Disability Labour
- Formation: 1996; 30 years ago
- Headquarters: London, England
- Location: United Kingdom;
- Members: 1,300 (according to email from organisation) (2021)
- Chair: Kathy Bole;
- Affiliations: Labour Party
- Website: disabilitylabour.org.uk

= Disability Labour =

Socialist society associated with the UK Labour Party

Disability Labour is a socialist society associated with the UK Labour Party. Disability Labour seeks to represent and support disabled Labour members and supporters. They are an independent policy-making group on disability with further "aims to support and develop disabled party members to serve as policymakers, ministers and elected officials".

== Membership ==
Group membership is free to disabled Labour members and their carers.

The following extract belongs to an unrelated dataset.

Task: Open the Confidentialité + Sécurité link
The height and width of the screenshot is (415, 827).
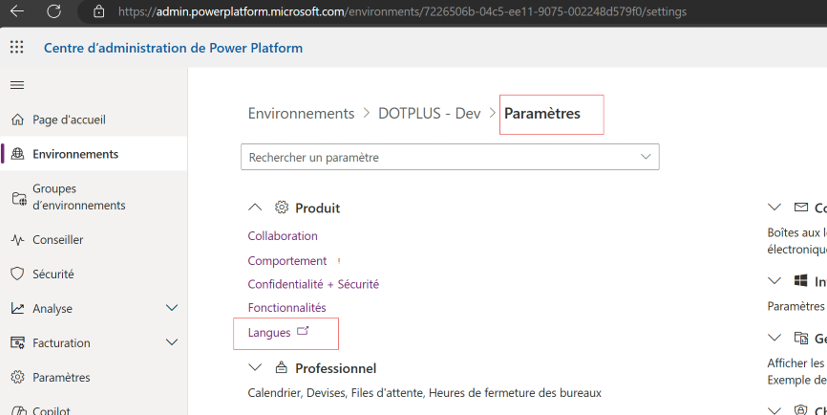Action: (x=313, y=284)
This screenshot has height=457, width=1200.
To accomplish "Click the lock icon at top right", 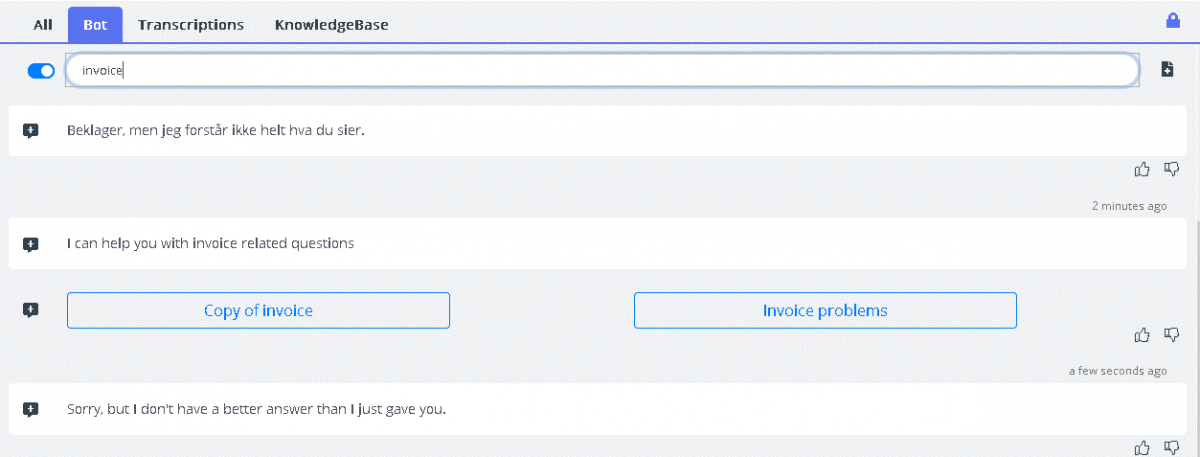I will tap(1173, 20).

Individual, CLP, and trade union affiliation is offered with Unison an example of a trade union affiliate to Disability Labour.

== History ==

=== 2015 ===
In 2015, Disability Labour was relaunched - announced in the 2015 Labour Party conference.

=== 2018 ===
In 2018 the executive committee of Disability Labour was widely replaced with members from the Disability Equality Act Labour (DEAL) campaign group after tensions over the previous executive committee.

The same year also saw the co-chair Fran Springfield criticising the UK's Department for Work and Pensions endorsement of Purple Tuesday, a disability-awareness day for retail establishments, for fears it would lead to greater discrimination.

=== 2025 ===
In 2025, Disability Labour announced it had been priced out of attending Labour Party Conference in Liverpool after the Labour Party removed its financial support, making it the first time since 2018 they had been asked to pay for a space at the conference.